» EXERCISE AIM: Under this line are the records; write out word for word the part that begins at the line containing "[Menu] (27, 66)" and ends at the line containing "Our Island (43, 2318)", and no more.

:: INFORMATION PROVIDED ::

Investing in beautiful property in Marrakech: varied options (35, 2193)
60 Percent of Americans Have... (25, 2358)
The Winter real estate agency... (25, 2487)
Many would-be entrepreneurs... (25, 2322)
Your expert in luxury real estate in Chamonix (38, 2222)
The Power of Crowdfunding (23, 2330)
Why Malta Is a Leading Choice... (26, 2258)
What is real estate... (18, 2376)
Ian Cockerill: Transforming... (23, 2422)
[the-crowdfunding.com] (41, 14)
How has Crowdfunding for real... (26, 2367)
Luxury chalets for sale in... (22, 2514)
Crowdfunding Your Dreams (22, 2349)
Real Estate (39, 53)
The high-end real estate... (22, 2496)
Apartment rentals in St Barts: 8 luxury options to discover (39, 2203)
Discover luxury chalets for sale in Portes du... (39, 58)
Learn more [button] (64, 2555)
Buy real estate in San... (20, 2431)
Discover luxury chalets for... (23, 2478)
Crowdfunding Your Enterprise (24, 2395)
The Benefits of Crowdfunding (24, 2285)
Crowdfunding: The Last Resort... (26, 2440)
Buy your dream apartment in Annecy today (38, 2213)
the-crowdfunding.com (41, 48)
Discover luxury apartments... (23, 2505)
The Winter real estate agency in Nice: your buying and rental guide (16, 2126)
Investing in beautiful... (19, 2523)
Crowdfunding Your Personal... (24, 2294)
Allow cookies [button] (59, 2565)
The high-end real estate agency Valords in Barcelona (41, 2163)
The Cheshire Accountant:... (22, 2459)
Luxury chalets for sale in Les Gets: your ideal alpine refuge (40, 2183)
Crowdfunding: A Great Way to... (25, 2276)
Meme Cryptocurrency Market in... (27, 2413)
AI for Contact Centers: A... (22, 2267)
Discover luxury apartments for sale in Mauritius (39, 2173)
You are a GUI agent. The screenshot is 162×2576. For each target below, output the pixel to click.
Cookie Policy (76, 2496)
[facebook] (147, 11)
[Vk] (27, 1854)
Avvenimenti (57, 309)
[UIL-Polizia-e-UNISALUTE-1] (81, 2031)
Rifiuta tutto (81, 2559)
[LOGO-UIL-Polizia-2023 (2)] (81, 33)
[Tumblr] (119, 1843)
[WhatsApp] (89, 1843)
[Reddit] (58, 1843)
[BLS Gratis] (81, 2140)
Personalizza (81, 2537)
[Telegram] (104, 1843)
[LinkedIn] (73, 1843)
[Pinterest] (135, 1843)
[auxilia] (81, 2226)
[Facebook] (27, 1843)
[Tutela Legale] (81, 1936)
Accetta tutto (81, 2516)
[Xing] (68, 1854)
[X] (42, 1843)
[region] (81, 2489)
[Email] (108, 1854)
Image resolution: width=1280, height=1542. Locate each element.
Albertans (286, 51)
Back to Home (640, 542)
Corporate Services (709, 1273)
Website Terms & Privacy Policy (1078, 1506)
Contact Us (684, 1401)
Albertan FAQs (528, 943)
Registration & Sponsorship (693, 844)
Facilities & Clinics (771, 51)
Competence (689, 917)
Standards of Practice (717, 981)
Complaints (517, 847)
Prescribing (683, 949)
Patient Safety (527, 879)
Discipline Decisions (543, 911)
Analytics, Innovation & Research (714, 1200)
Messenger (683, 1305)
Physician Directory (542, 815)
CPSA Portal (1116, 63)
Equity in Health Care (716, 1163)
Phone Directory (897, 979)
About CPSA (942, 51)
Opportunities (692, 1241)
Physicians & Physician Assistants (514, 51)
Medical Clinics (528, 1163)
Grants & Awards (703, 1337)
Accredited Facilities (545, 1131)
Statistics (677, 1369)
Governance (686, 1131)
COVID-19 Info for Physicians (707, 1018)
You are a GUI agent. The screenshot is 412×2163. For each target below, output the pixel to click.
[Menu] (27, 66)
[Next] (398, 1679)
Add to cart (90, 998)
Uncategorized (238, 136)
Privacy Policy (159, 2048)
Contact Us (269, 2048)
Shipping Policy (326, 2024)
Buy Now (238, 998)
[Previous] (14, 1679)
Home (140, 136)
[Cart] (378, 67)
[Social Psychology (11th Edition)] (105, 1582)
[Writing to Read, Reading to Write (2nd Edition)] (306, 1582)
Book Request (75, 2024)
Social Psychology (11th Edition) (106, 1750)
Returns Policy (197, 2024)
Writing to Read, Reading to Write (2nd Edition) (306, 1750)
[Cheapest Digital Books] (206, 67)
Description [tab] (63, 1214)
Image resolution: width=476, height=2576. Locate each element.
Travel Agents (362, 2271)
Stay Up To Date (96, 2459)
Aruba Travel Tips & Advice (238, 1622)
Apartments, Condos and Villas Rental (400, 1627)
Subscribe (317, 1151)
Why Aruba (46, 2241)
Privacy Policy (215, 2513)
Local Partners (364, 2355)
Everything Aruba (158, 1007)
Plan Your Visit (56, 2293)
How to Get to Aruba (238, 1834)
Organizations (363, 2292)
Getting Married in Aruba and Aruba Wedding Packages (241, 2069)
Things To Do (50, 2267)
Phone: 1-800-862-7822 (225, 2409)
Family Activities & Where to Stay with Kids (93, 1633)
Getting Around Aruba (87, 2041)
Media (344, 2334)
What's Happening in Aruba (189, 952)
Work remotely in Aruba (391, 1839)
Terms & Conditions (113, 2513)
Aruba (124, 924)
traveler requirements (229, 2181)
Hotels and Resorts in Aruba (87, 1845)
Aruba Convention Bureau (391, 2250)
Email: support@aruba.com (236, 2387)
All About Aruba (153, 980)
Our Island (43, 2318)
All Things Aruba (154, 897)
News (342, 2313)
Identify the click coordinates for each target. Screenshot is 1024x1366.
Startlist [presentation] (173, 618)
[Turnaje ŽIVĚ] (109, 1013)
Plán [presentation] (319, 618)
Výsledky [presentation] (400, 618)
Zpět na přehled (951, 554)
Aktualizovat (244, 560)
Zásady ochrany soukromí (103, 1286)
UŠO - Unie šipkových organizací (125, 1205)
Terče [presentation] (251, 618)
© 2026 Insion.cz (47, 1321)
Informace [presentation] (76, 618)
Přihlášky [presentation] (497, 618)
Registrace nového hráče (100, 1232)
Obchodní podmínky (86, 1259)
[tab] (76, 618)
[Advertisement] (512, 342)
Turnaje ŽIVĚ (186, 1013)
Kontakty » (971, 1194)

:::

» EXPECTED ANSWER:
[Menu] (27, 66)
[Next] (398, 1679)
Add to cart (90, 998)
Uncategorized (238, 136)
Privacy Policy (159, 2048)
Contact Us (269, 2048)
Shipping Policy (326, 2024)
Buy Now (238, 998)
[Previous] (14, 1679)
Home (140, 136)
[Cart] (378, 67)
[Social Psychology (11th Edition)] (105, 1582)
[Writing to Read, Reading to Write (2nd Edition)] (306, 1582)
Book Request (75, 2024)
Social Psychology (11th Edition) (106, 1750)
Returns Policy (197, 2024)
Writing to Read, Reading to Write (2nd Edition) (306, 1750)
[Cheapest Digital Books] (206, 67)
Description [tab] (63, 1214)
Image resolution: width=476, height=2576. Locate each element.
Travel Agents (362, 2271)
Stay Up To Date (96, 2459)
Aruba Travel Tips & Advice (238, 1622)
Apartments, Condos and Villas Rental (400, 1627)
Subscribe (317, 1151)
Why Aruba (46, 2241)
Privacy Policy (215, 2513)
Local Partners (364, 2355)
Everything Aruba (158, 1007)
Plan Your Visit (56, 2293)
How to Get to Aruba (238, 1834)
Organizations (363, 2292)
Getting Married in Aruba and Aruba Wedding Packages (241, 2069)
Things To Do (50, 2267)
Phone: 1-800-862-7822 (225, 2409)
Family Activities & Where to Stay with Kids (93, 1633)
Getting Around Aruba (87, 2041)
Media (344, 2334)
What's Happening in Aruba (189, 952)
Work remotely in Aruba (391, 1839)
Terms & Conditions (113, 2513)
Aruba (124, 924)
traveler requirements (229, 2181)
Hotels and Resorts in Aruba (87, 1845)
Aruba Convention Bureau (391, 2250)
Email: support@aruba.com (236, 2387)
All About Aruba (153, 980)
Our Island (43, 2318)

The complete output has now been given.